Stated task: Scale the entries below, starting at the line containing "Leave a comment (179, 695)" and ending with the last line of the entries, both included: write out every line in that stretch, with each coordinate in the answers multiplied by 2.6 and rounded to a whole number, halves up. Keep all other text and numbers unchanged.

Provided records:
━━━━━━━━

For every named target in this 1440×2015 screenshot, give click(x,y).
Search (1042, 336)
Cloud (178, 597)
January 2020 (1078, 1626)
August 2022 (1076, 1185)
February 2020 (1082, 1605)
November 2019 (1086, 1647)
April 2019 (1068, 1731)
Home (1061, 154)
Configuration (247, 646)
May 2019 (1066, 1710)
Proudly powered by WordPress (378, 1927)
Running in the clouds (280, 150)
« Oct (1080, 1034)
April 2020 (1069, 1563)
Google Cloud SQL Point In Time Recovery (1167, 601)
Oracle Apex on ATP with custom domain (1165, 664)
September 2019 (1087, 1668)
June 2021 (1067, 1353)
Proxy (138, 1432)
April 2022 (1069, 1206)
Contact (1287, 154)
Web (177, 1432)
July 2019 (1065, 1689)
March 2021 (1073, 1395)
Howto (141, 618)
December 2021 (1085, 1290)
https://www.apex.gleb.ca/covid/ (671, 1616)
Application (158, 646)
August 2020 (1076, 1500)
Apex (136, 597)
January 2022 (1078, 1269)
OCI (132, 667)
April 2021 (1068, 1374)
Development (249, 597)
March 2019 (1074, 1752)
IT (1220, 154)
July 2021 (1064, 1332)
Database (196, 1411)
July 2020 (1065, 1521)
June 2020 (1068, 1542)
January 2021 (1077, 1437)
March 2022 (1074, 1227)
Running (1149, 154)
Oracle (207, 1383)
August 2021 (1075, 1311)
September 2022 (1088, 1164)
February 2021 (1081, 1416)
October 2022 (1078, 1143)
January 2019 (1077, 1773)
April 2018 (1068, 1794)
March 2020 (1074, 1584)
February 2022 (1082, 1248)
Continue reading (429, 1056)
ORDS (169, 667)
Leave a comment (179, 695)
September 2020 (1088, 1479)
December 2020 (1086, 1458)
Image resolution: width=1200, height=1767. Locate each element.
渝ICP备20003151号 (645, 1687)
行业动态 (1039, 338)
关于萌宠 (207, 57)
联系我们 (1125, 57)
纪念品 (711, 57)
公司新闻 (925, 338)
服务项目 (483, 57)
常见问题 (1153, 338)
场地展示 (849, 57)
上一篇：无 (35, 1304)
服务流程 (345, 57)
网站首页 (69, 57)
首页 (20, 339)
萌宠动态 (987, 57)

━━━━━━━━

Solution to this problem:
Leave a comment (465, 1807)
September 2020 (2829, 3845)
December 2020 (2824, 3791)
Image resolution: width=1200, height=1767. Locate each element.
渝ICP备20003151号 (1677, 4386)
行业动态 (2701, 879)
关于萌宠 (538, 148)
联系我们 (2925, 148)
纪念品 (1849, 148)
公司新闻 (2405, 879)
服务项目 (1256, 148)
常见问题 (2998, 879)
场地展示 (2207, 148)
上一篇：无 (91, 3390)
服务流程 (897, 148)
网站首页 (179, 148)
首页 (52, 881)
萌宠动态 (2566, 148)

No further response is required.